Let’s talk about the spot in Florida. From what I’m hearing, it’s an epic track, but you’re living out of a fifth-wheel motorhome down there! So, lots of equipment, good track, but stuff like a house isn’t priority at the moment. What’s the status down there?
The outdoor track has pretty much gone dormant. I’m not there right now; I’m in California. I bet there’s some good rain ruts there, but we have a lot of equipment down there and we could shape that place up in an hour. It’s going to be an awesome facility to ride and test. Supercross track is going in right after Monster Cup, so we can do our November testing in there. At some point in December I’ll head back to California. Each day, each week, we keep adding things to it, and the goal is for it to become one of the best facilities anywhere, and people will want to come and ride there.
It sounds like you’re recruiting. You really want other guys to come there.
Yeah, that’s the goal. I don’t want it to be private. To know where you are, you have to ride with fast guys, so if you can link up with three, four, five fast guys, we can all elevate our game. If you can do that, then hopefully some day it’s you four guys who ride together all week battling for the win at the weekends.
It’s weird, though, because you’re one of the few guys with actual roots in Southern California.
Yeah, born and raised here. I just decided that the best thing for me is to head east as far as we could. Between the weather and the dirt we have, the whole setup with an airport being close, we have a good spot going on. Aldon [Baker’s] place is about four minutes away; The Nest [Ryan Villopoto’s old track] is about ten minutes away.
Four minutes! You could practically hear each other riding.
Probably! Get up on top of the hill and you probably could.
Why did these places all end up in the same spot?
I think there’s tiger’s blood in the water down there.
[Laughs] You’ve sunk all the money you’ve made your whole career into this place.
Oh, yeah, I’m all in. All my chips are on the table. Sink or swim from here.
"I’m definitely planning for the long haul, but to stick around you have to win races."
I think people like that. They respect when someone says they’re not satisfied and they want more, even if you’ve won a 250 title.
That was Lites bikes—I was playing with the pups in the pool. I want to swim with the sharks. Winning a 450 supercross title or a 450 outdoor title, it doesn’t get any higher. I’m trying to make the best decisions I can, and I feel like building the best motocross facility there is the best way to up my game.

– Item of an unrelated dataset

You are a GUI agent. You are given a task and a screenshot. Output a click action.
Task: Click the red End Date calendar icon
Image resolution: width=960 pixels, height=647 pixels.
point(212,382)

What’s your schedule from here?
I started testing on Tuesday, rode supercross Tuesday and Wednesday, and it’s straight supercross every week from now until Anaheim.
So you basically had one week off and that’s it.
Yep. Spent a week working with some of the tractors down there, and we’ve changed a few people behind the scenes, getting the plan all dialed in. Now it’s time to start working and make sure we’re ready.
Do you have the riders figured out in the ranch?
I don’t have the riders figured out; I’m talking more about people deep in my program. I feel like I need to step up my game in all areas. I’m talking people within the inner circle.
What about Rick Johnson?
Oh, yeah, RJ’s still on board. I’m talking inner, inner circle. This is even more inner circle than a new cleaning lady. You know if you had a cleaning lady coming to your house, she knows what’s going on, she sees all your stuff. This is even more inner circle than that. Making some changes. We’re trying some things out and we’ll see how it works. I’ll tell you about it once we get it all sorted.
How much more inner circle can you get? Are you a foster child adopted by new parents?
[Laughs] No, you can’t change that. My parents are great, and Pops does a lot for the ranch and day-to-day business things—I’ll keep him around for sure. Dad is lot of fire in the fire pit. But I feel like my program needs to be a little bit stronger, so I’m changing other parts of the inner circle. If things get unraveled, I want to be able to get them back on track even faster. Just trying to step up in every area that I can.